Marbled papers show a vibrancy and movement that most prints don't have. This has to do with the paint's tendency to flee from the paper and sink down into the water, even as the paper catches it. Not to mention that every single piece of marbled paper is unique. This uniqueness is one of the greatest qualities of marbled paper, and possibly the reason its varied techniques have survived for centuries all around the world.
But basic marbling does not require a lot of expensive equipment or set-up. Here is a simple DIY marbling set up that you can use with your kids to express your own creativity.
All you'll need is:
Blank paper for marbling (preferably thick and smooth like card stock)
A shallow baking pan
Foaming shave cream
Liquified Watercolors or Food Coloring
A pipette, dropper, or a brush to flick paint with
A clean stick for stirring
A straight edge, such as a washable ruler, to scrape off the extra shaving cream
- Squeeze shaving cream into the pan covering the bottom. You can use a spatula to flatten out the surface a little.
- Drop liquid colors onto the shaving cream. Remember the color of your paper determines the background.
- Use your stirring stick to drag the colors around.
- When you have a design that you like, press your paper onto the shaving cream, and then gently lift it off.
- Scrape the extra shaving cream off your paper.
Have some fun contrasting light and dark colors.
This is a good time to liquify some gold or silver pigments, such as Pearl Ex or metallic watercolors, as accents for your marbling.

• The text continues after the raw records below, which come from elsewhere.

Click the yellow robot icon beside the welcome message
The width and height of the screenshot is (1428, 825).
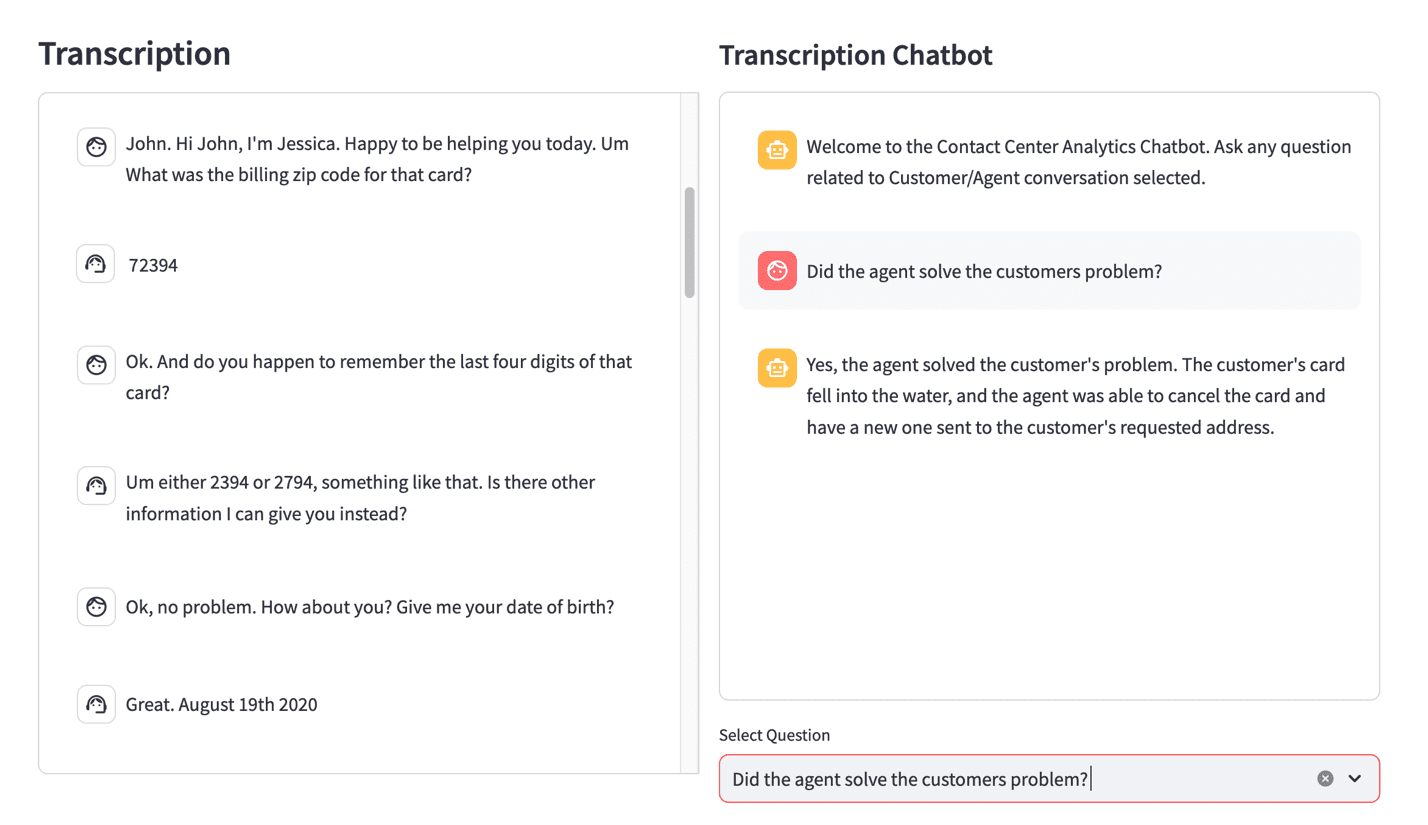(777, 150)
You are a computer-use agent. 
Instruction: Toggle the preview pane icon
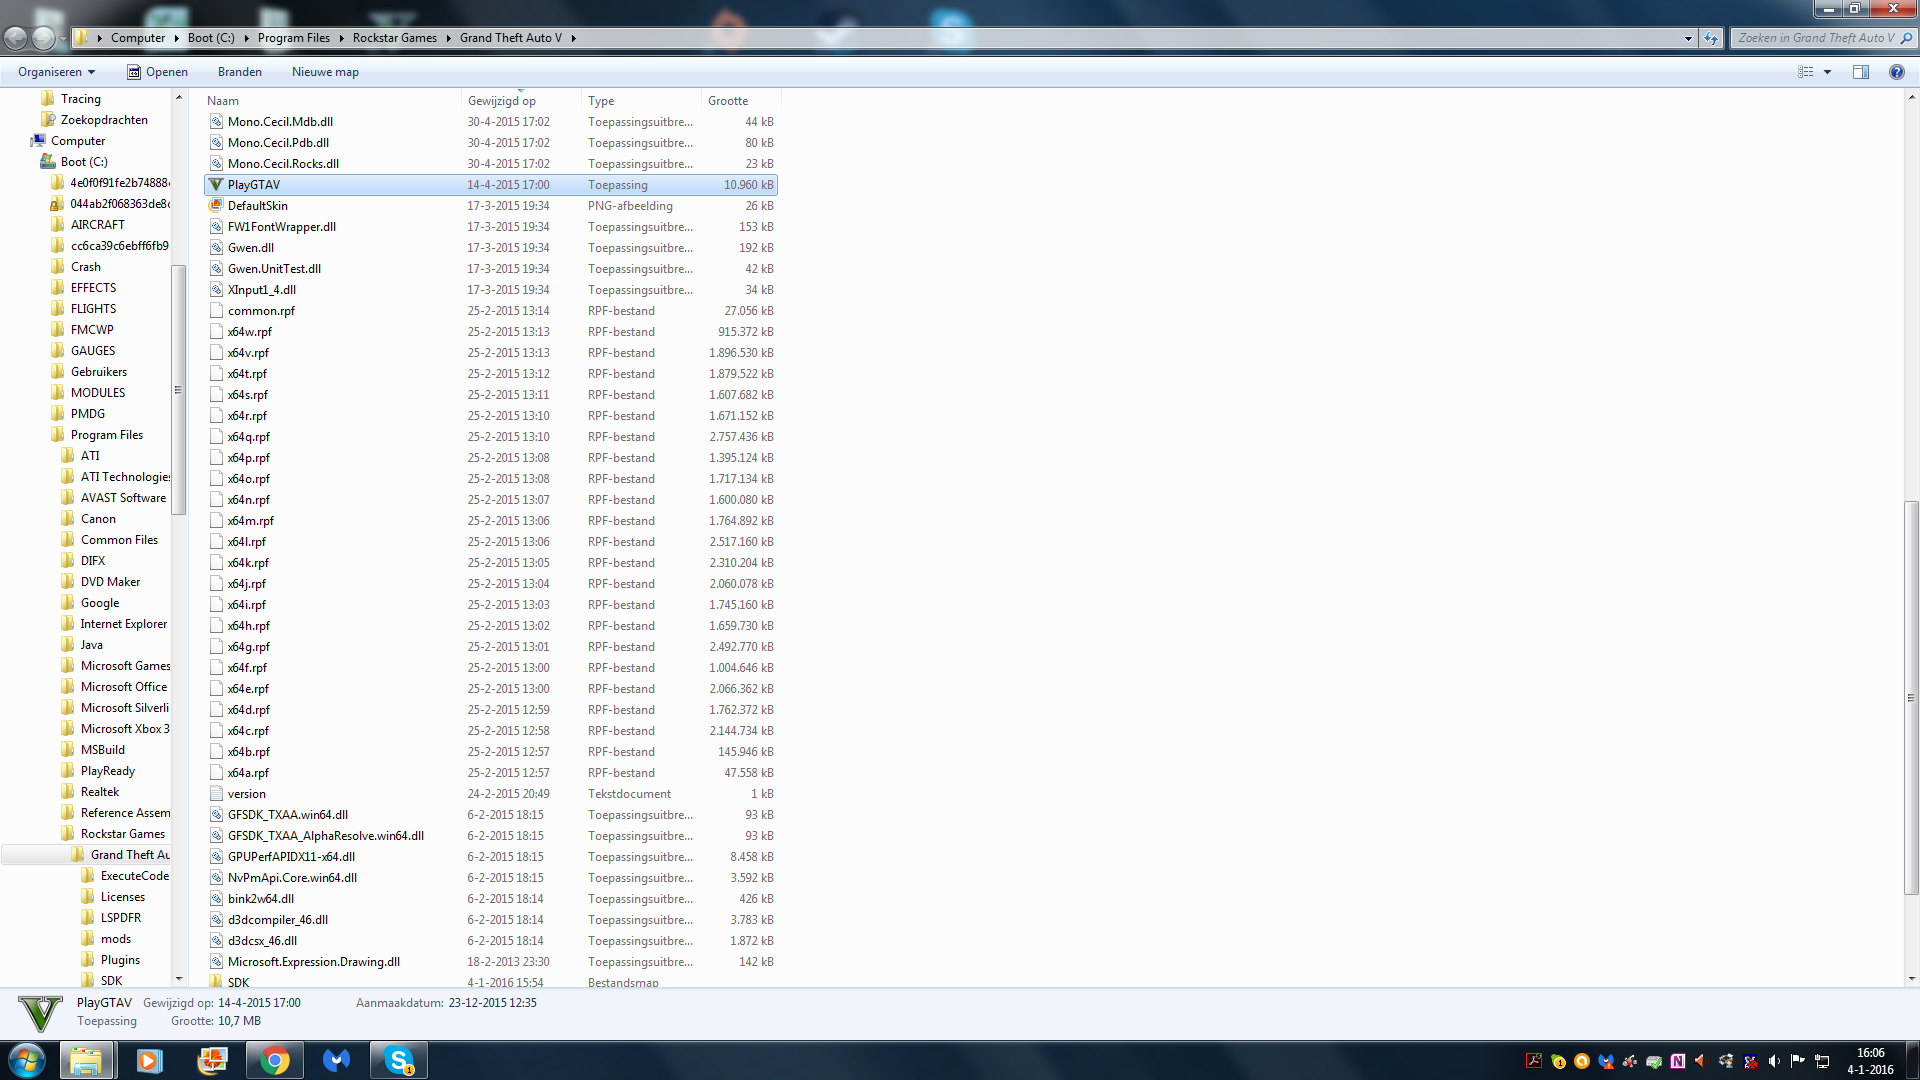point(1860,72)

If your paper does not dry flat, you can iron it on a low setting, with a piece of cloth between the paper and the iron.
Marbling for Inspiration!
Now that you have your hand-marbled paper, here are some DIY crafts, for you to put around your house as sources of inspiration.
Use your marbled paper as the background for lists, weekly schedules or calenders.
To make a list, cut one of your marbled papers in half, to make a long thin rectangle. Cut a rectangle of white paper, so that it fits into the first with wide enough margins that you can see the marbling. Use a glue stick to past the white box onto the marbled paper. Write the title of the list at the top, and use a ruler to evenly space your list.
This is similar to the list technique.
For a small calendar, this can be done with an a standard printer size piece of paper (8.5x11in). A larger calendar requires a fairly large piece of marbled paper. Remember that even if your pan for marbling is small, using the foam method, you can marble different sections of the same paper at different times. If you are doing this, make sure to use the same color combination both times, so that your paper has continuity.
Print out your desired calendar, and cut it to fit onto the marbled paper. Use a glue stick, and glue it down.
Cut your marbled paper into smaller squares or rectangles, depending on what size notepad you'd like to make. Use a ruler to make lines on the back side of your marbled paper. Measuring your cuts will allow the papers of a notepad to be straight. Place your paper on top of a piece of thin cardboard or thick card stock cut to the same size. Clamp the papers in place and use PVA Glue or Rubber Cement to glue one side of the note pad. Let dry. When the glue is completely dry, and the papers are still clamped, use as fine grained sandpaper to smooth out the remaining three edges.
Notes and Envelopes
Cut your marbled paper into rectangles. Fold in half longways. Using kraft paper, fold a small envelope. You can write on the marbled front and interior of the card. Use cards to wrap gifts, small thank you notes, and send them to lunch with a loved one.
If you're thinking about more complex projects, marbled paper makes for beautiful book covers, and they are more traditionally used for the end pages of leather-bound books.
What are you using marbled paper for in your home?